Among the 13 children with galactosemia and extreme neonatal hyperbilirubinemia in previously published case reports and studies, six developed intermediate/advanced ABE.5, 7, 16, 18, 19, 24 Clearly, it is crucial that clinicians are aware of galactosemia as a possible etiology in children with extreme neonatal hyperbilirubinemia to prevent development of ABE. As such, galactosemia should potentially be part of the diagnostic work up of unconjugated hyperbilirubinemia. This is especially relevant considering the prompt response to initiation of a galactose-free diet with rapid reduction of hemolysis and liver involvement and consequently hyperbilirubinemia.17 Accordingly, we advise clinicians to initiate galactose-free diet at suspicion of galactosemia. In our study, children received intensive phototherapy immediately following admission, and as observed by others, this resulted in a drastic decline in TSBmax.32 Therefore, no children received exchange transfusion.

Concurrent with our findings, intermediate/advanced phases of ABE can be reversible, thus not necessarily leading to long-term sequelae.16 In our study, only one of the five children with symptoms of intermediate/advanced ABE had signs of KSD. Among the 13 published cases of extreme neonatal hyperbilirubinemia associated with galactosemia, three cases of KSD have been described,5, 18, 19 only one of whom had MRI findings consistent with the condition.5 Consequently, we would like to stress that galactosemia can lead to extreme neonatal hyperbilirubinemia of such impact that KSD may develop.

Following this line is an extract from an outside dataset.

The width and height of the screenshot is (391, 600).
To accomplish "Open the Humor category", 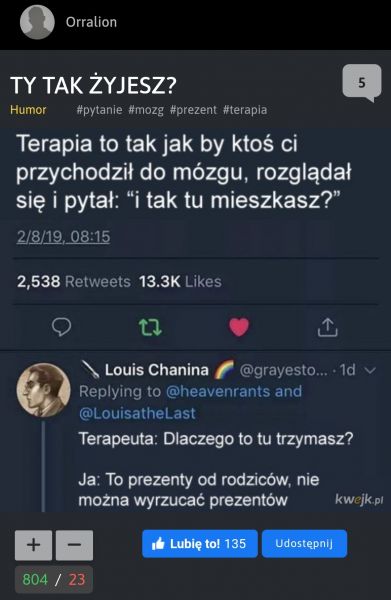I will [28, 110].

The strength of our study was the use of nationwide cohorts, whereas the small number of patients with galactosemia caused by the relative rarity of the disease is a limitation.

Conclusions

Galactosemia may be a cause of extreme neonatal hyperbilirubinemia, ABE, and KSD. Consequently, aggressive phototherapy should be considered even in children with putative galactosemia experiencing borderline hyperbilirubinemia. Galactosemia should potentially be part of the diagnostic work up in children with unconjugated hyperbilirubinemia and included in guidelines as well. Currently, this is being implemented in Danish nationwide guidelines.